In looking for culprits in both MCAD and histamine sensitivity most people assume that foods and beverages are the triggering agents. However, in many cases mediators, including histamine, are released in response to a variety of other factors including inhaled and injected allergens, infection, trauma, autoimmune disease, in fact any condition that involves activation of the immune system.

Without doubt, dietary factors play an important role in both MCAD and histamine sensitivity or intolerance. In the former, components of food most frequently act as allergens or intolerance triggers that initiate mast cell degranulation.  In histamine sensitivity, excessive quantities of histamine may be ingested from histamine-containing and releasing foods. Obviously, the latter can augment the histamine released in mast cell degranulation and increase the symptoms from that source. So a histamine-restricted diet is essential in the optimal management of both conditions.

And now to your specific question: can bone broth be a source of excess histamine? From the above discussion you can see that this is not a simple answer. As a direct source of histamine it is a very unlikely offender. There is no reason to suspect that histamine is present in the bone broth. However, the process of long slow cooking, and probably pressure cooking, does lead to breakdown of the bones and the marrow, with release of many different ingredients that have the potential to act as allergens or intolerance triggers for mast cell degranulation in sensitive individuals. Proteins of various types, fats, gelatin from collagen, and several other constituents may lead to the release of mediators, including histamine, which would explain your reaction to the bone broth. I would strongly urge you to avoid such food derivatives in the future and follow a histamine-restricted diet as far as possible to reduce your risk of mediator release and its consequences.

Further question:

Please thank Dr Joneja for her thorough explanation. I appreciate her responding to me. It is most helpful. If I may, I would like to ask one follow up question to her answer.

Though I realize that I have many triggers besides food including exercise, infection, jet lag, perfumes and autoimmune flares, 95 percent of my severe anaphylactic flares requiring adrenaline have been after eating at restaurants. I have stopped eating at restaurants based on my experiences. The Mayo Clinic told me food additives are a major culprit to mediator release. So food has been my predominant anaphylactic trigger. Smaller mediator release symptoms occur from a variety of triggers in my case. I had to stop international travel because of major degranulation after several trips.
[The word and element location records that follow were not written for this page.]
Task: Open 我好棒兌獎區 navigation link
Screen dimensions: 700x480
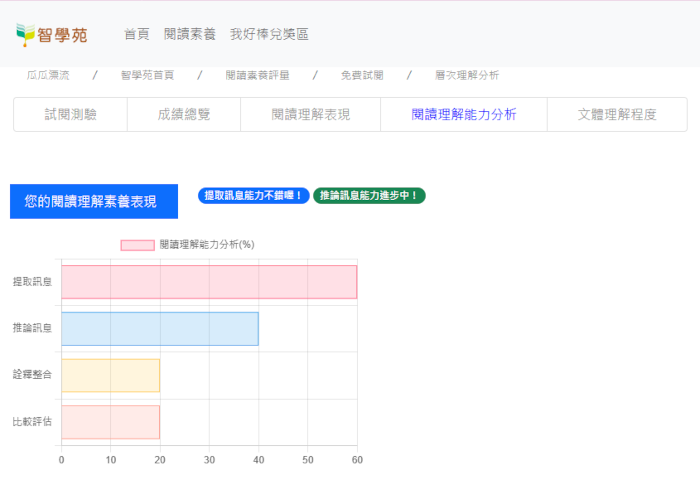Action: coord(269,34)
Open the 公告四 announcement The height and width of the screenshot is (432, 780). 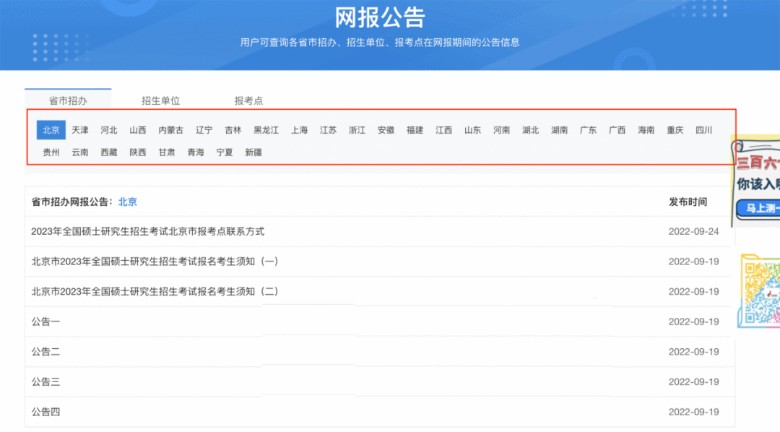click(x=46, y=411)
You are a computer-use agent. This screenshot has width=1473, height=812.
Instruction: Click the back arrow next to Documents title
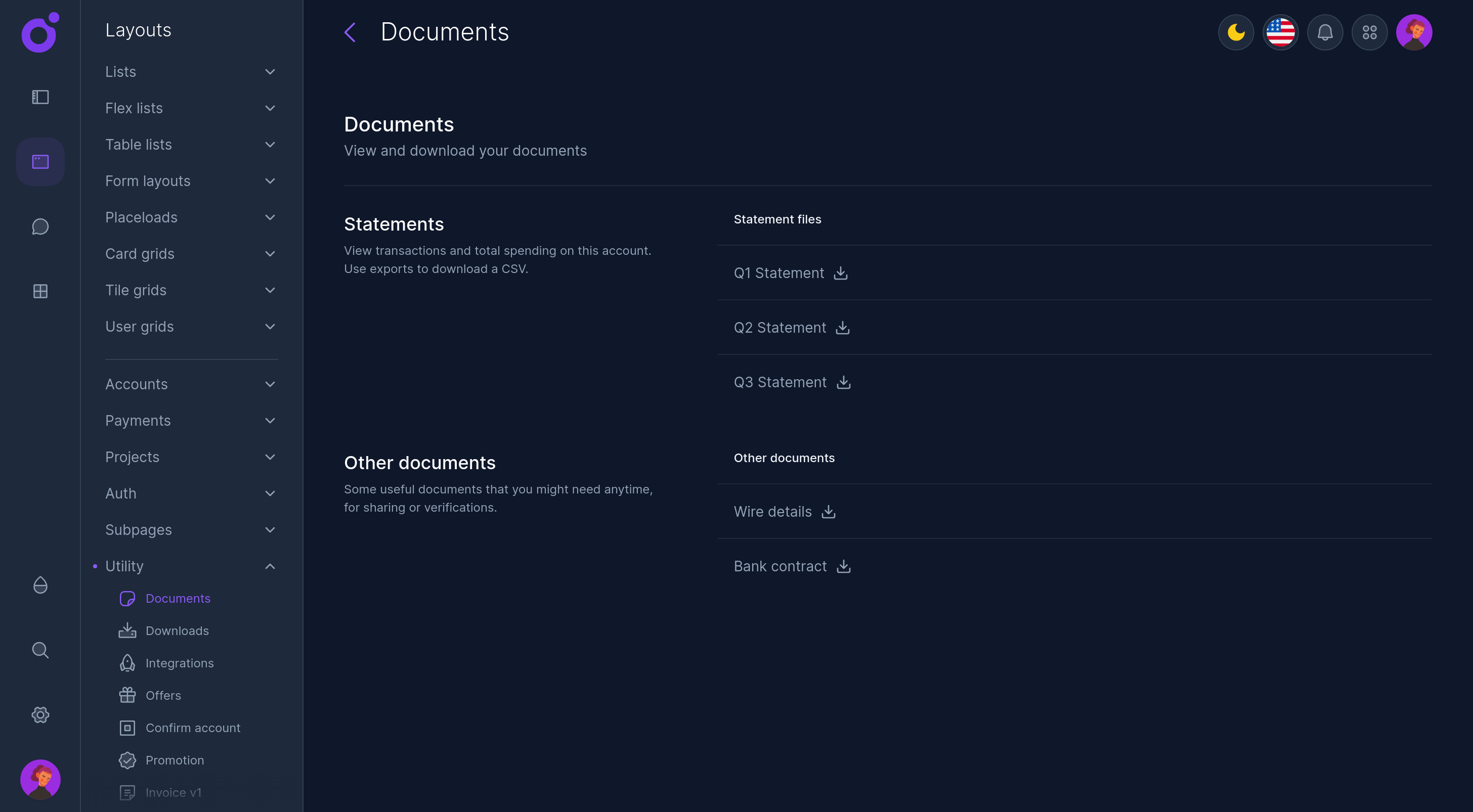tap(350, 32)
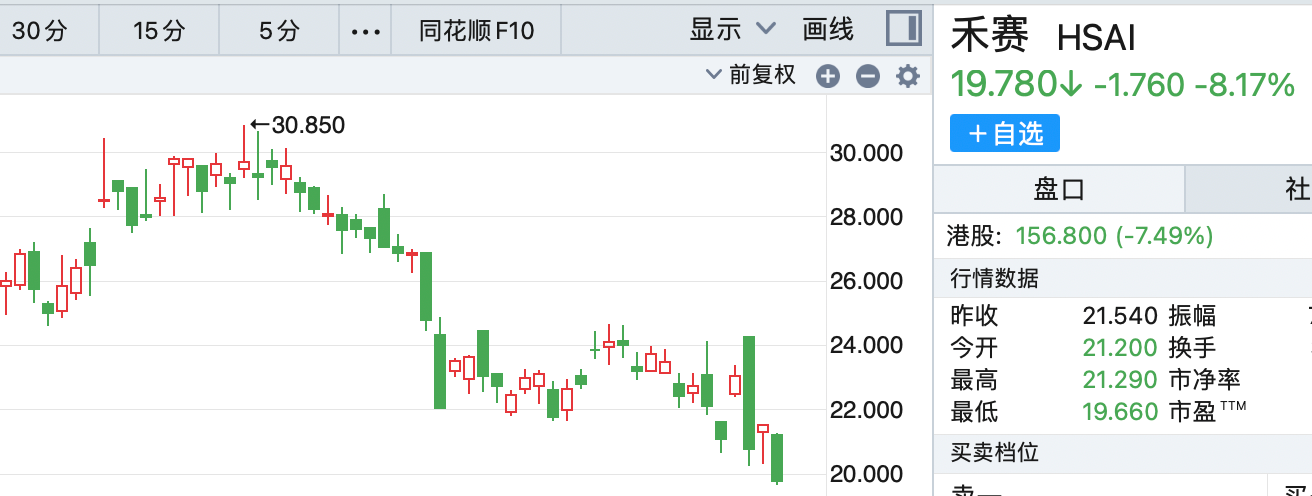Select the 30分 period tab
This screenshot has width=1312, height=496.
pos(39,31)
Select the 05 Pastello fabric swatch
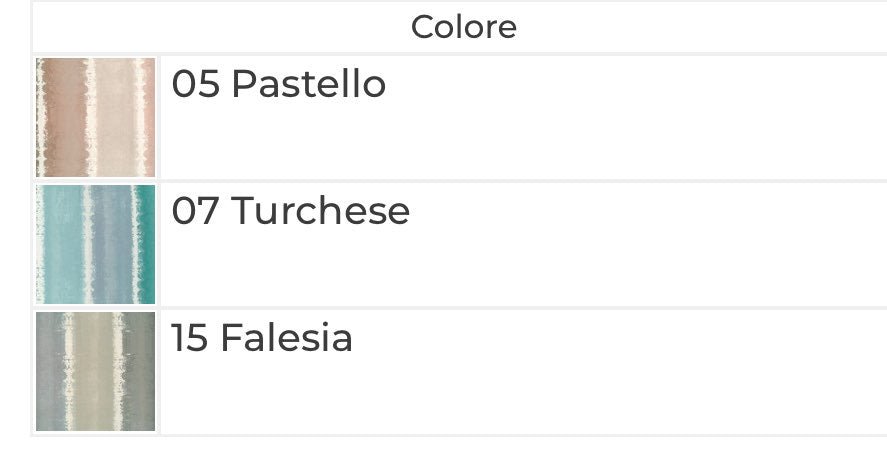The height and width of the screenshot is (470, 887). (x=96, y=117)
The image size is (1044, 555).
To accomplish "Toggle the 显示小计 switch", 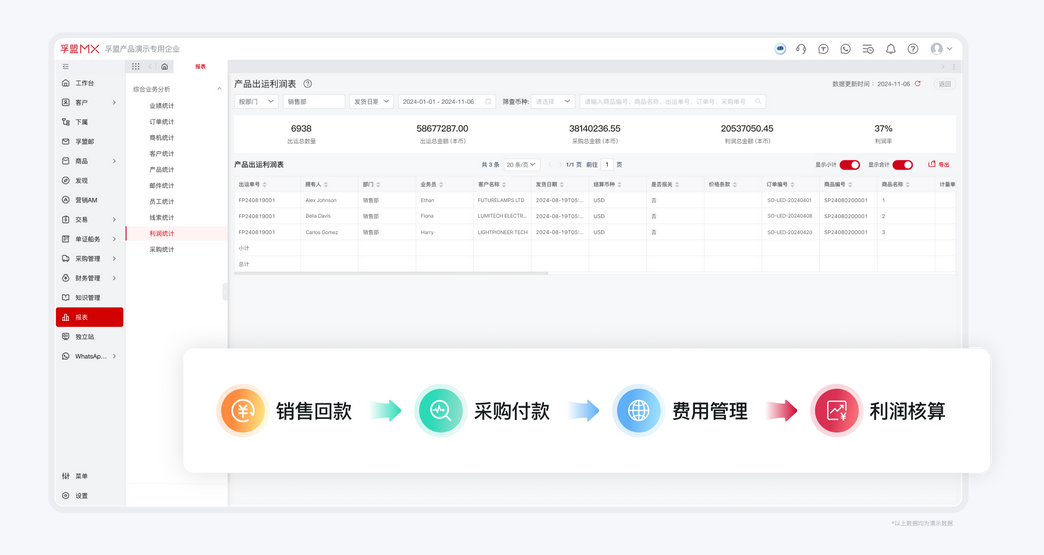I will pyautogui.click(x=849, y=165).
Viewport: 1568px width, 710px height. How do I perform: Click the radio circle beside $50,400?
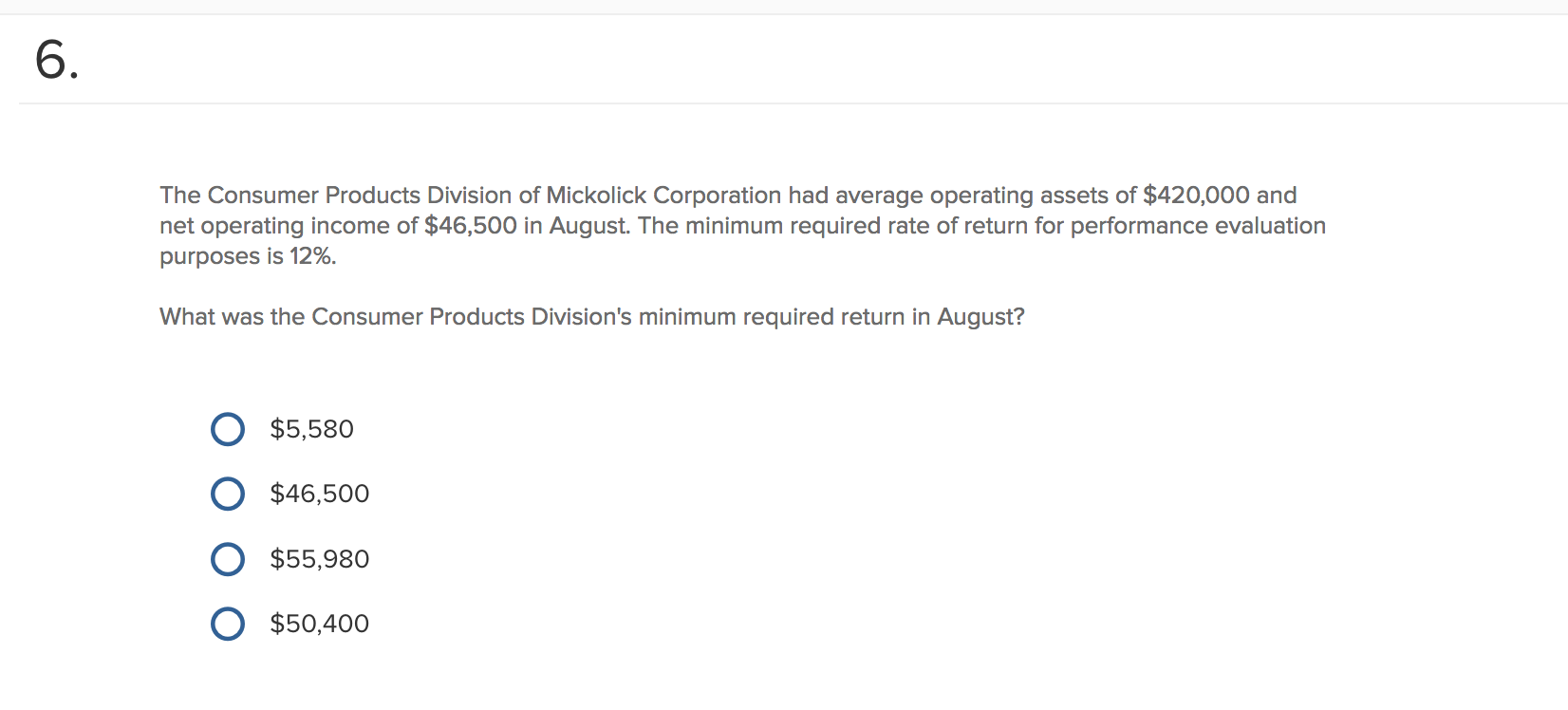point(228,624)
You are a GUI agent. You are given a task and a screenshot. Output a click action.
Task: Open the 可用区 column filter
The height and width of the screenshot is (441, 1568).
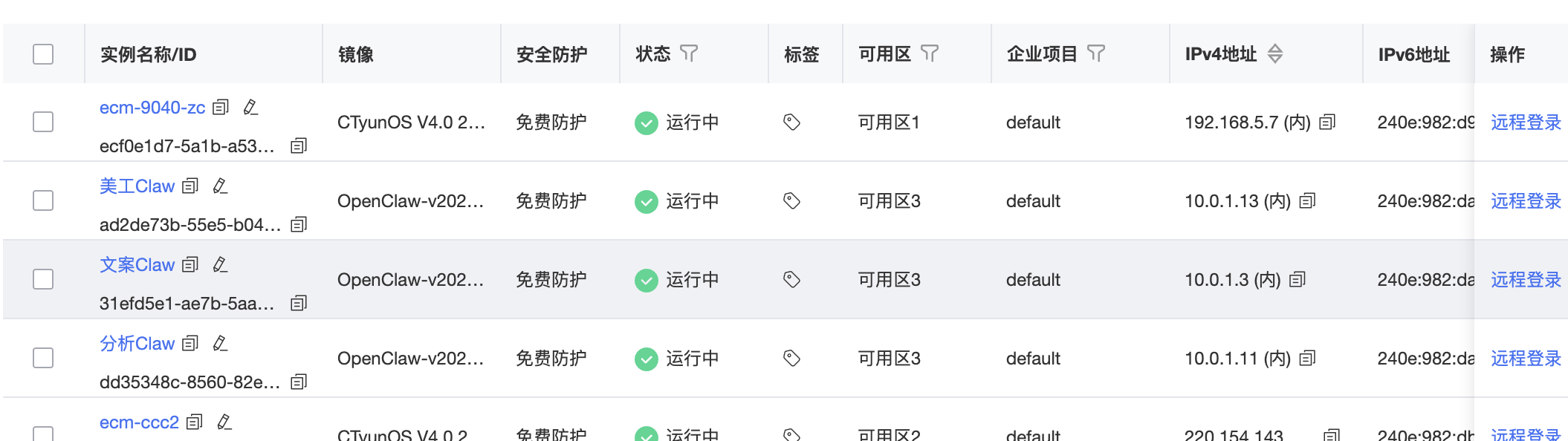[930, 53]
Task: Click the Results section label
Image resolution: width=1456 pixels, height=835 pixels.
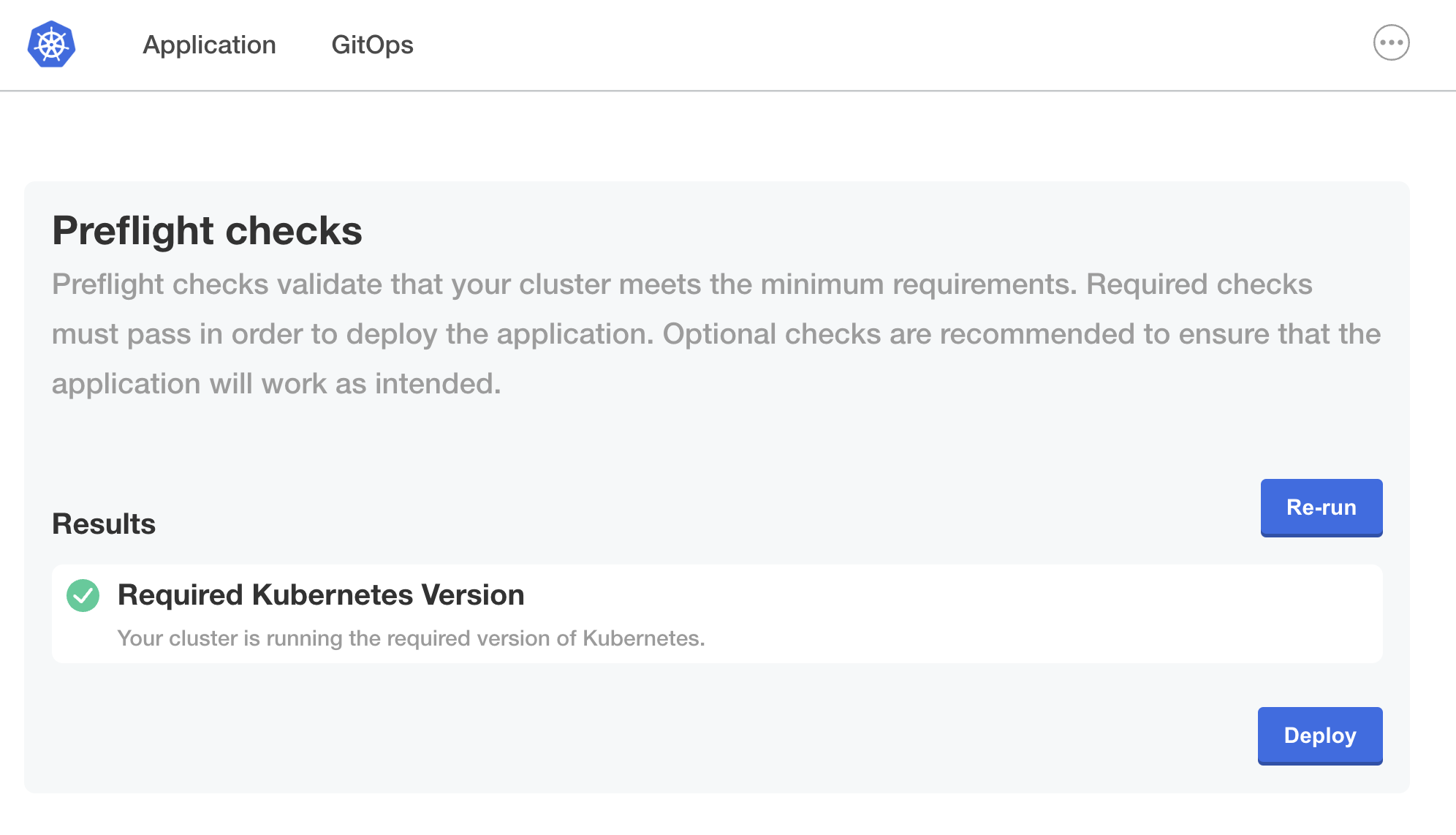Action: [x=103, y=523]
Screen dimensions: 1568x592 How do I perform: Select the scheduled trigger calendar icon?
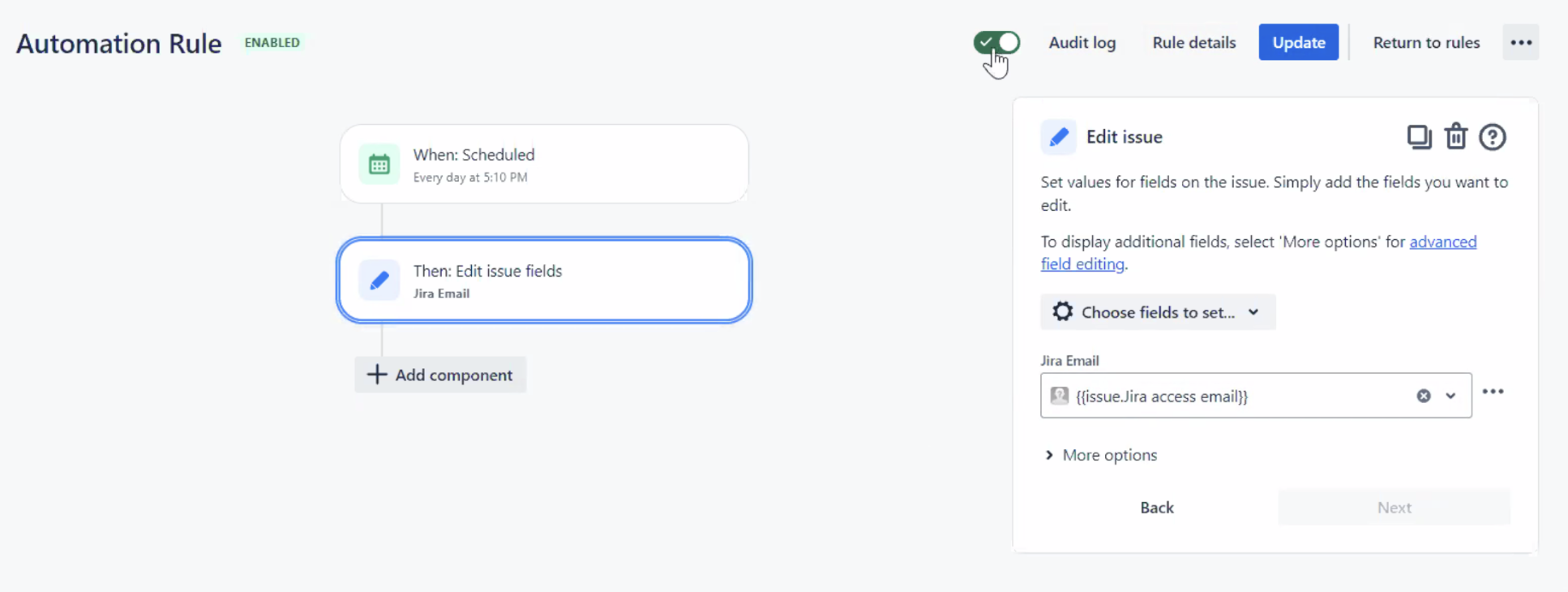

However none of my food triggers are IgE mediated. My question is: with mast cell activation disease, is IgG food intolerance testing reliable to help us avoid food mediated degranulation or is it not helpful? If it is, what particular testing and company would she recommend?

Dr Joneja says:

The information from The Mayo Clinic is quite correct: certain additives, especially tartrazine and other azo dyes, benzoates and probably sulphites, can lead to an increase in histamine in sensitive people. We do not yet have research to show the mechanism whereby this occurs. There is some thought that perhaps mast cell degranulation may be involved, but no clear evidence so far.

There is no evidence that IgG is involved in this process. All the well conducted research studies indicate that testing for IgG is counterproductive in identifying food allergy and intolerance triggers, so at this stage of our knowledge I would strongly recommend saving your money and concentrating on avoidance of the known triggers.

As you will read in all of my publications, your safest diet will consist only of pure foods – none with labels that have passed through manufacturing plants! Avoid the histamine-containing and -releasing foods in my published directives for a histamine-restricted diet and make all your meals “from scratch”. This will provide you with the best possible diet for your condition.

August 2015

 

 

NB Information on this site is not a substitute for medical advice and no liability can be assumed for its use.